= Procuration =

Authority granted to an agent for management

Procuration (from Latin procurare 'to take care of') is the action of taking care of, hence management, stewardship, agency. The word is applied to the authority or power delegated to a procurator, or agent, as well as to the exercise of such authority expressed frequently by procuration (per procurationem), or shortly per pro., or simply p.p.

==Etymology, history, and usage==
The correct usage is the subject of some debate. It has been understood as both "through the agency of" and "on behalf of".

The reason for this is that the meaning of the phrase per procurationem is ambiguous if used with undeclinable English names.

Procuratio is related to the words "pro" (for/on behalf of/instead of) and "cura" (care/attention). It is thus close in meaning to "agency" — acting instead of someone. The phrase 'per procurationem' thus means "by/through agency".

Note that the phrase does not contain a preposition "of". This is because this idea would be expressed through the genitive case in Latin. With time, Latin or Latinized names fell out of usage, and the genitive case of the agent's name (in English "of Mr X") was thus lost.
The original would look like this:

Praeses
per procurationem Secretarii

or

Michael Angelo Baltazar Senior
per procurationem Josephi Bloggi Junioris (by agency of Joe Bloggs Jr.)

This seems to be the most simple and logical reading.

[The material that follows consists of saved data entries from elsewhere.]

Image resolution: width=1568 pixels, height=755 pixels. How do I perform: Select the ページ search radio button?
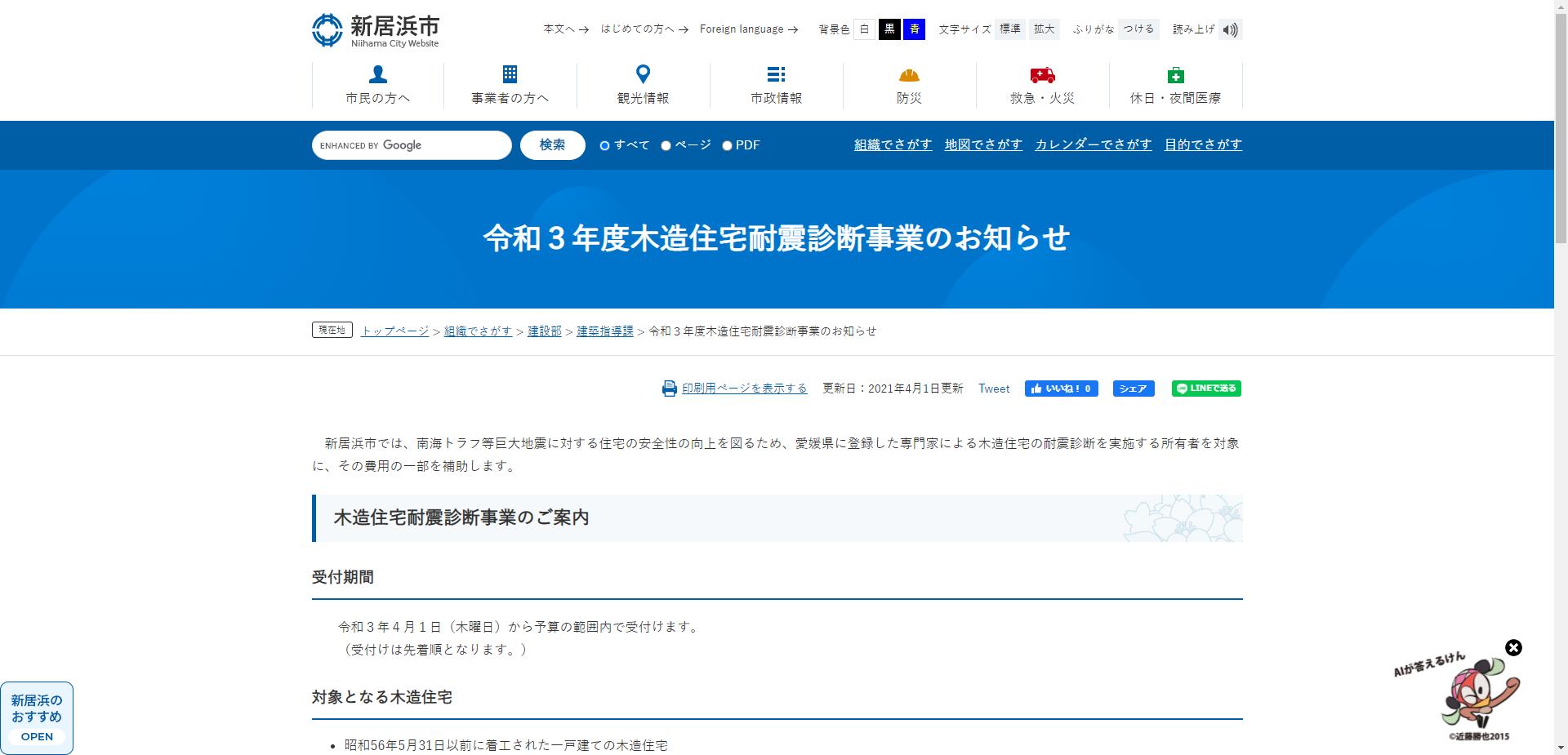(x=666, y=144)
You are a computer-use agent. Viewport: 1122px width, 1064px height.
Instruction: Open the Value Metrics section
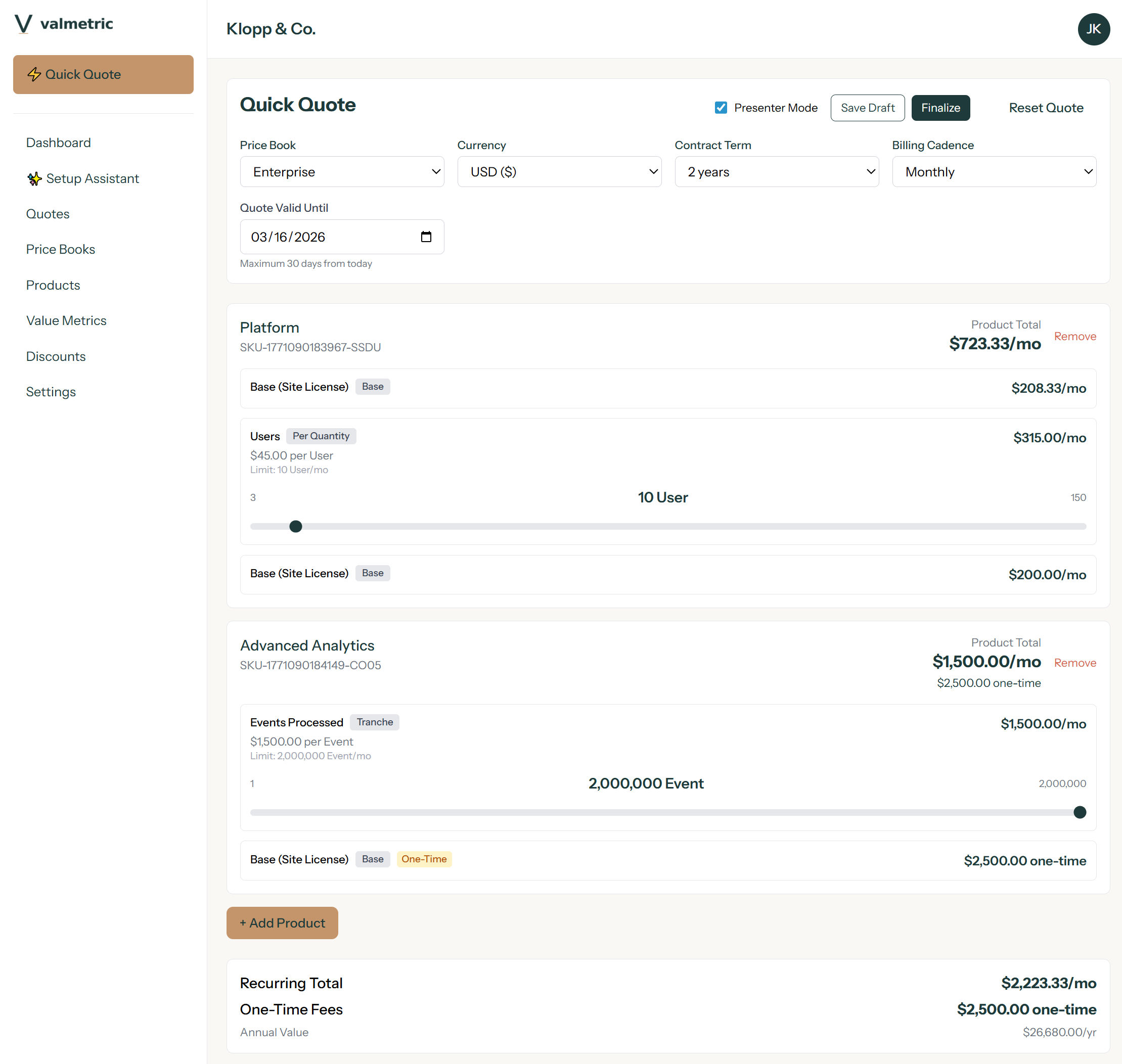[x=66, y=320]
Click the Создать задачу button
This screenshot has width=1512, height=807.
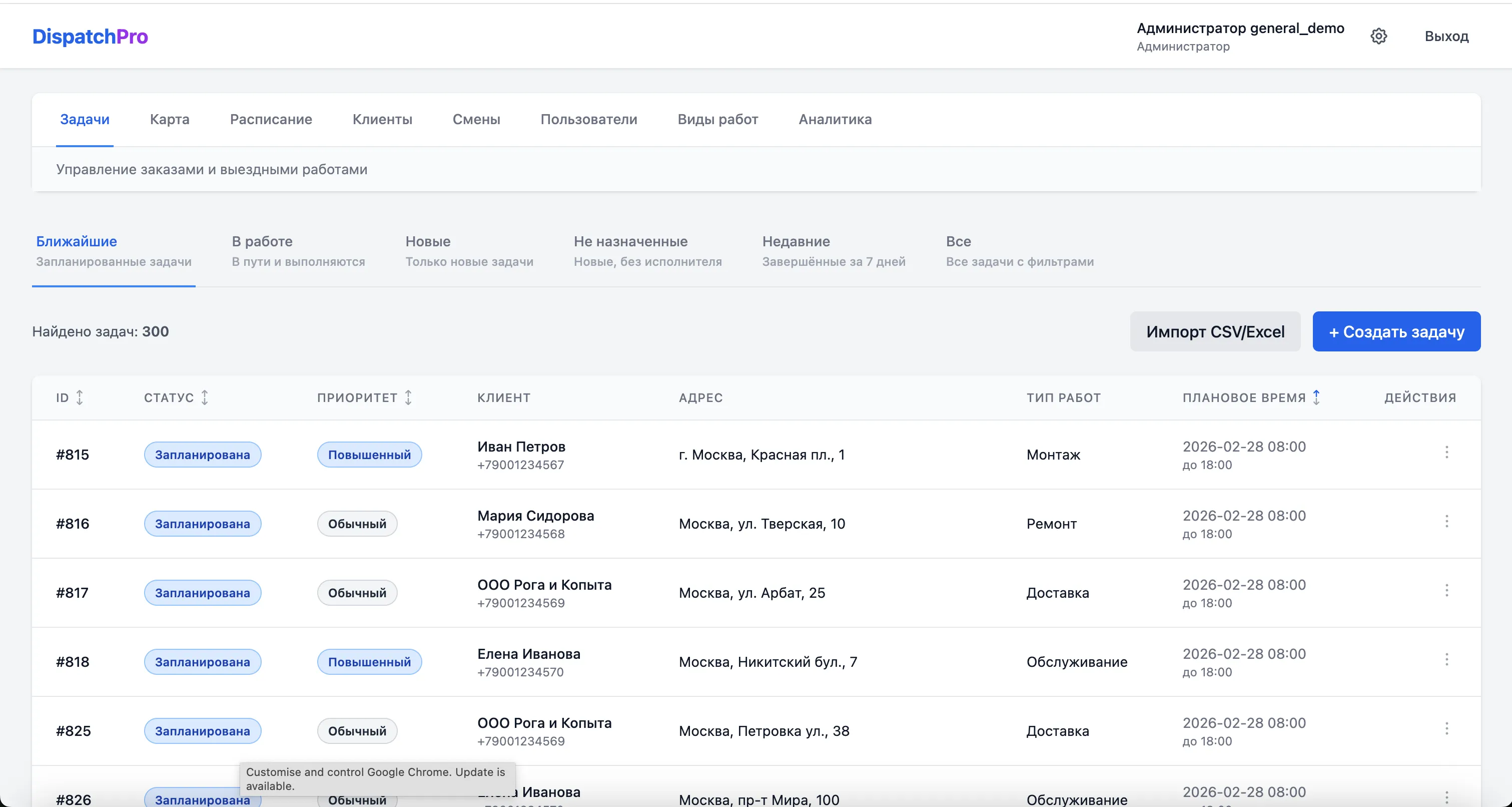pyautogui.click(x=1396, y=331)
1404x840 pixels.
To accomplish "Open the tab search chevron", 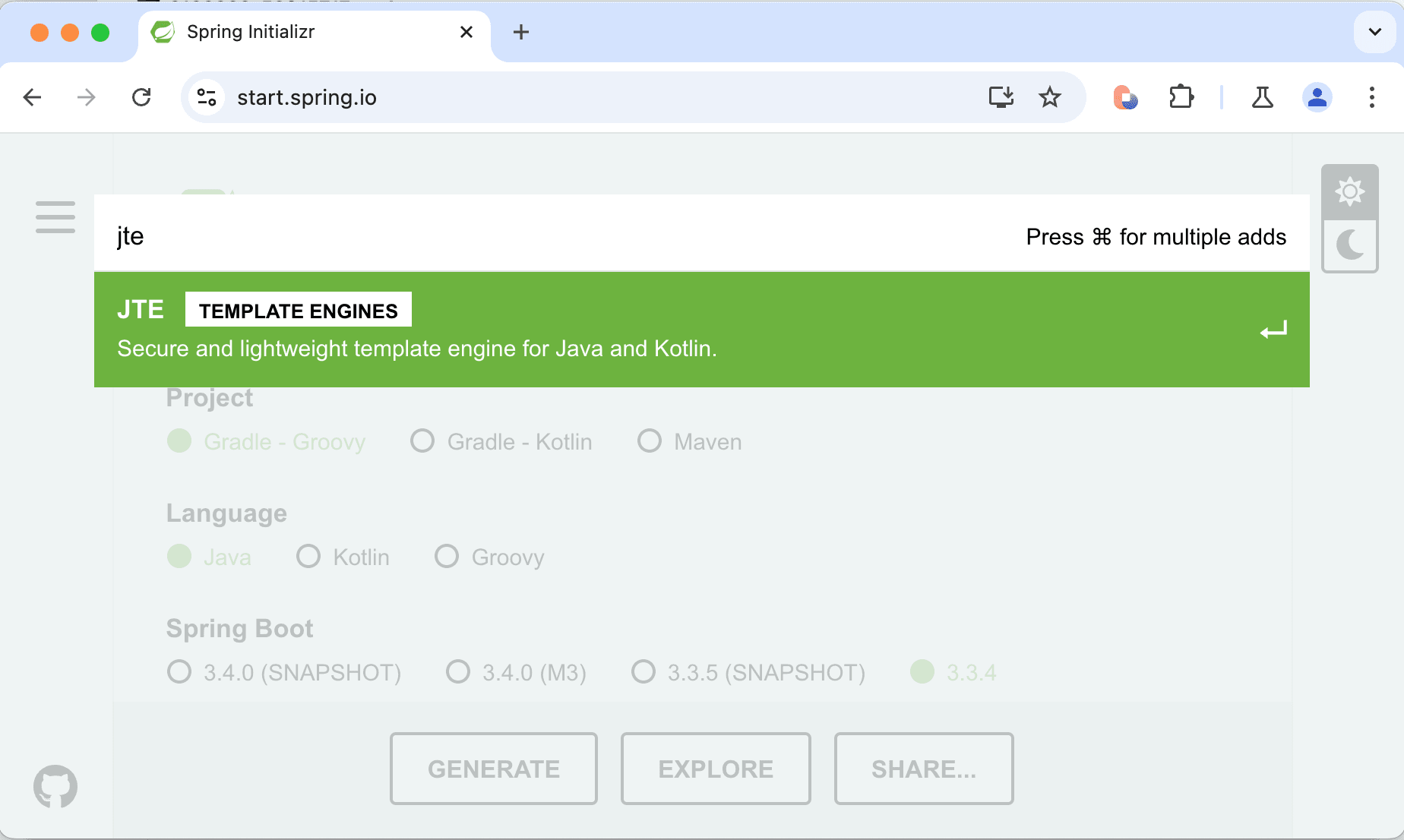I will [x=1374, y=32].
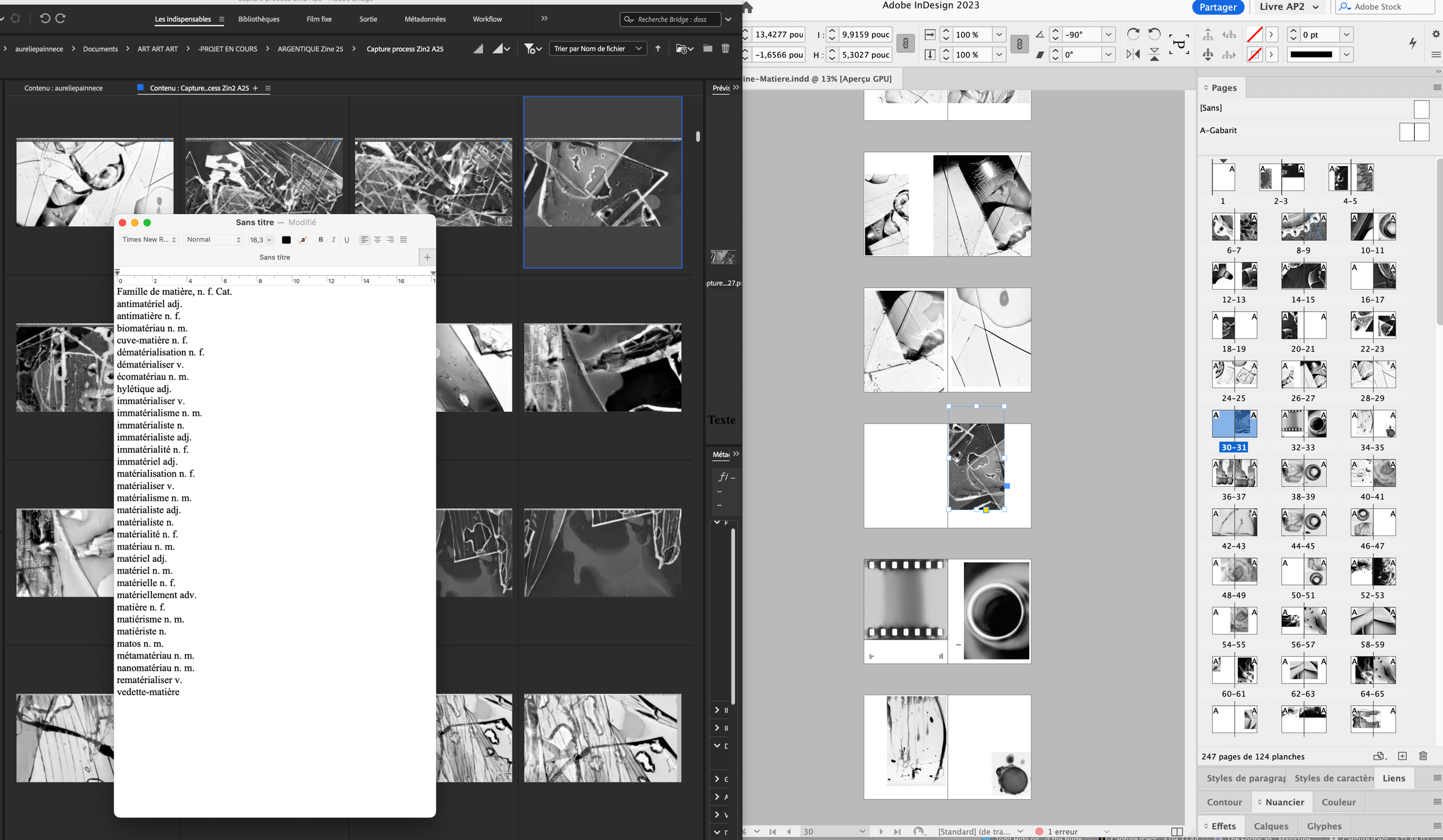Open the Liens panel tab
Screen dimensions: 1443x840
tap(1393, 778)

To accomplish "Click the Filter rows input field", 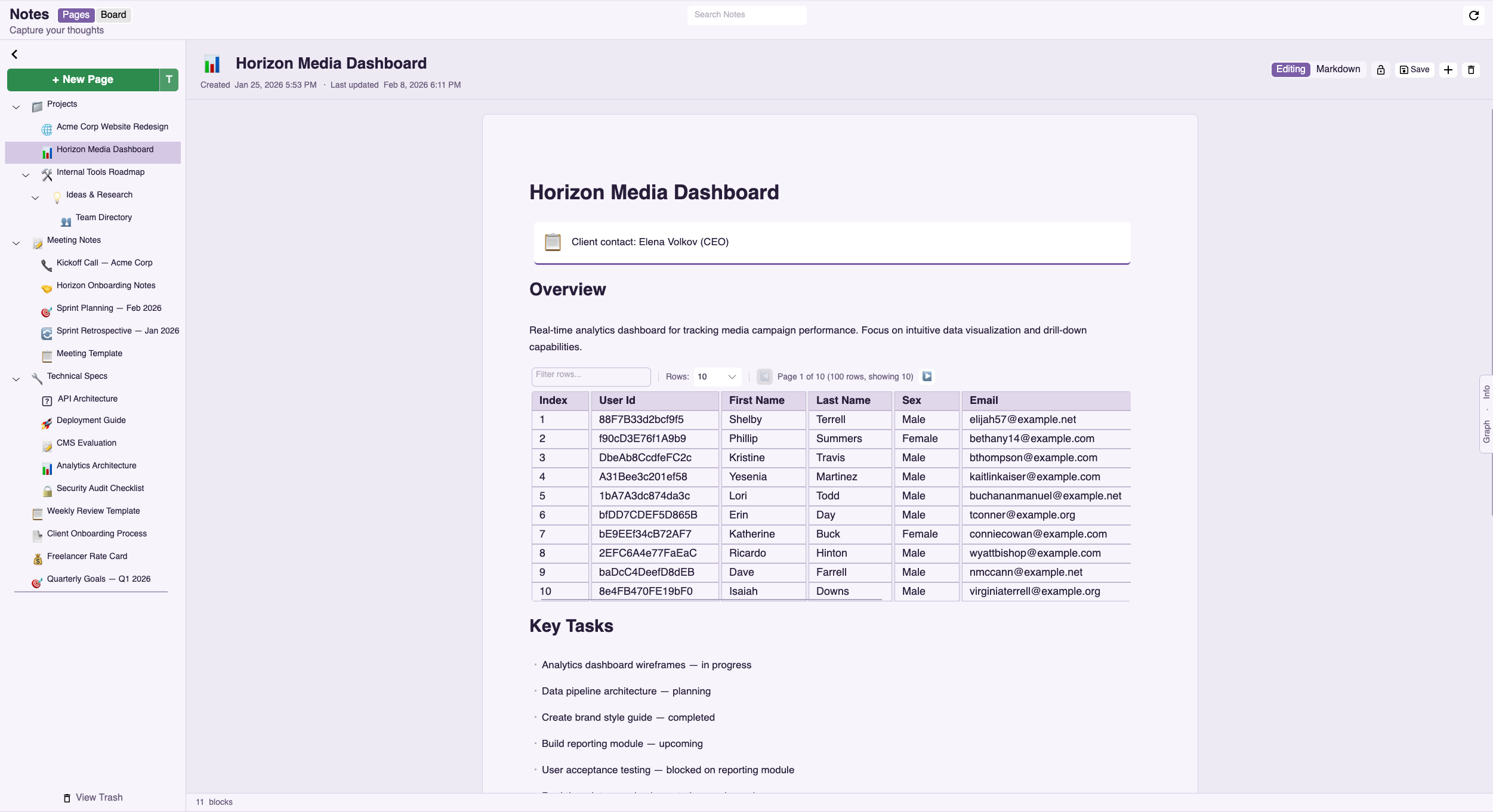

The other option is that "per procurationem" could be understood as a complete adverbial phrase in itself — "by the agency [of another]", without a dependent genitive. However, this would mean that two people signed the letter, one in his own person, one "by the agency of another" (without that other being expressly indicated).

==Business usage==
A common usage of per procurationem in the English-speaking world occurs in business letters, which are often signed on behalf of another person. For example, given a secretary authorized to sign a letter on behalf of the president of a company, the signature takes the form:

p.p. Secretary's Signature
President's Name

or

President's Name
p.p. Secretary's Signature

Commonly in practice, an alternative form is used:

Secretary's Signature
p.p. President's Name

In German-speaking countries, ppa. (per procura autoritate) indicates that the person signing the document has special authority according to commercial law to sign documents in the name and on behalf of the company that a normal employee or representative of the company does not have.

==Ecclesiastical usage==

In the ecclesiastical law of the Church of England, procuration is the provision of necessaries for bishops and archdeacons during their visitations of parochial churches in their dioceses. Procuration originally took the form of meat, drink, provender, and other accommodation, but was gradually changed to a sum of money. Procuration is an ecclesiastical due, and is therefore suable only in a spiritual court. In those dioceses where the bishops' estates have vested in the ecclesiastical commissioners, procurations are payable to the commissioners, who, however, have abandoned their collection.

==Financial usage==
Procuration is also used specifically for the negotiation of a loan by an agent for his client, whether by mortgage or otherwise, and the sum of money or commission paid for negotiating it is frequently termed the 'procuration fee'.